The rise of QRD means that smaller companies can create cheaper smartphones, fragmenting the market in emerging markets further. This means that if companies such as Apple Inc. (NASDAQ:AAPL), Research In Motion Ltd (NASDAQ:BBRY) or Nokia Corporation (ADR) (NYSE:NOK) want to capitalize on the growth of these markets, they may have to significantly slash their margins to remain competitive.
An uphill battle for the big boys
Although Apple Inc. (NASDAQ:AAPL) has already denied rumors of a $99 iPhone, analysts still believe that the company needs a lower-priced product to remain competitive in emerging markets. Most rumors indicate that Apple could offer a cheaper iPhone in the $300 to $400 range, in comparison to its average unsubsidized price of $613. Yet even at that price range, Apple will struggle to remain competitive, especially when Chinese companies such as Xiaomi are selling Android smartphones comparable to the Samsung Galaxy S4 and iPhone 5 for approximately $250 to $300.
Meanwhile, BlackBerry has had some success in emerging markets with its touch-based Z10, but with an unsubsidized price near $600, it is still considered too expensive to achieve widespread adoption.

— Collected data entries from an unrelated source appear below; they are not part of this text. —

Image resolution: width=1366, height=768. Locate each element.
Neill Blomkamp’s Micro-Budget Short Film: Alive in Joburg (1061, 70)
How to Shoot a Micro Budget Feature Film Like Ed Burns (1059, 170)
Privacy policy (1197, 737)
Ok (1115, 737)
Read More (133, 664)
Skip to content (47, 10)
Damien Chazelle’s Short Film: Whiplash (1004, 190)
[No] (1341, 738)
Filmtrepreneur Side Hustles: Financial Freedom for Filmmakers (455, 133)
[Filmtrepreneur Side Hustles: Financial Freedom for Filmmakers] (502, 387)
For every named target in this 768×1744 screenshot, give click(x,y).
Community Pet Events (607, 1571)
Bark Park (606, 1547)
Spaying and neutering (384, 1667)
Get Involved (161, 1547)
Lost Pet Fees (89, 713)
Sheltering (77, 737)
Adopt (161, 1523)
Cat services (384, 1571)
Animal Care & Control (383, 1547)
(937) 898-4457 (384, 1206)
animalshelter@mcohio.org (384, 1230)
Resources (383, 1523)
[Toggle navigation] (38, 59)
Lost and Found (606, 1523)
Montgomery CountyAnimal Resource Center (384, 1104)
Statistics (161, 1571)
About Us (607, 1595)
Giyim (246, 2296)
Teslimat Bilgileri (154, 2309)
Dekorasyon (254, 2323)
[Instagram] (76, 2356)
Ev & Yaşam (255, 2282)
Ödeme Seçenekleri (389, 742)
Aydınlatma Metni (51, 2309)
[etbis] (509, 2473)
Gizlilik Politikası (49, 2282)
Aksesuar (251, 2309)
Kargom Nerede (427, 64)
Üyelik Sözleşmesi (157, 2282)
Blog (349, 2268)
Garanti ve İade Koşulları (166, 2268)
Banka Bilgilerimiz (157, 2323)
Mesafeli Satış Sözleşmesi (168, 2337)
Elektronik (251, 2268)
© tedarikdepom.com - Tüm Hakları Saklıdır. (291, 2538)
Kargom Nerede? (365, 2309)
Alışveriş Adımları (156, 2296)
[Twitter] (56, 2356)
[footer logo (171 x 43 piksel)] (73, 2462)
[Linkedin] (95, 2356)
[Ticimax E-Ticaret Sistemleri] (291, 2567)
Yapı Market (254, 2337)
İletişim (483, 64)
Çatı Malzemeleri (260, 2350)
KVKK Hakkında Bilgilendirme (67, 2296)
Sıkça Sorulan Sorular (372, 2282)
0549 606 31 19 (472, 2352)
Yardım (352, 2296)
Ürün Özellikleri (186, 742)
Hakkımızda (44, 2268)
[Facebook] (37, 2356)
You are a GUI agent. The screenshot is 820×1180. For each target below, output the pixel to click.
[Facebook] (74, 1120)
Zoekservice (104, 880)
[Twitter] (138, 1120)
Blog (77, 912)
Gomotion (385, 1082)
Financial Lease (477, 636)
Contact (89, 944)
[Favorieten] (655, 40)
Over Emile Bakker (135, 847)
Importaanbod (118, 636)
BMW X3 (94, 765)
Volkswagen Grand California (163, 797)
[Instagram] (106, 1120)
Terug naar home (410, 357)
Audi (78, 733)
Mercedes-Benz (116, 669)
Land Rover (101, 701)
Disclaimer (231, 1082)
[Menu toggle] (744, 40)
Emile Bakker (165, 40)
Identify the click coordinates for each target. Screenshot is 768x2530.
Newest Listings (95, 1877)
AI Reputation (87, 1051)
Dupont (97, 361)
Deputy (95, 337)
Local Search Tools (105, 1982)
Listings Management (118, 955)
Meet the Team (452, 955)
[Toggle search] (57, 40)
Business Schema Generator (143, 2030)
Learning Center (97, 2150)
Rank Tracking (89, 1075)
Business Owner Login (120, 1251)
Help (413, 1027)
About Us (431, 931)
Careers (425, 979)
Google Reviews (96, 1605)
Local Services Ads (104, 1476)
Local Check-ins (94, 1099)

Therefore, CEO Thorsten Heins noted that the company needs to produce a lower-end device to remain competitive. However, BlackBerry faces the same problem as Apple — it will have to aim much lower if it is serious about capturing the lower-end market share.
Meanwhile, Nokia is enjoying moderate success in emerging markets with its low-end Asha devices. The new QWERTY keyboard-equipped Nokia Asha 210 sells for an unsubsidized price of $70, and has been touted as an ideal lower-end competitor to Research In Motion Ltd (NASDAQ:BBRY)’s upcoming Q10, which features a traditional QWERTY keyboard. If the Asha 210 sells well, it may be a sobering example of how low Apple and BlackBerry need to set their prices.
Therefore, QRD could change the game substantially for these manufacturers, by leveling the playing field for the lower-end handset industry. Since the same lower-end manufacturers using QRD tend to install Android, it would be a boon for Google Inc (NASDAQ:GOOG) as well.
The Foolish Bottom Line
While QUALCOMM, Inc. (NASDAQ:QCOM)’s top line is growing at a healthy rate, its margins seem destined to decline as it aggressively expands into emerging markets. However, this might be its only viable path for future growth, and its proactive promotion of its QRD program insures that it will remain the backbone of mobile handsets worldwide. For now, demand for its higher-end Snapdragon 600 and 800 processors, which will power devices such as the Samsung Galaxy S4, Sony Xperia and HTC One, will keep its margins intact.
Considering that Qualcomm now trades at an attractive 12.7 times forward earnings after its post-earnings plunge, I think that it can easily bounce back despite slower growth forecasts and lower profits.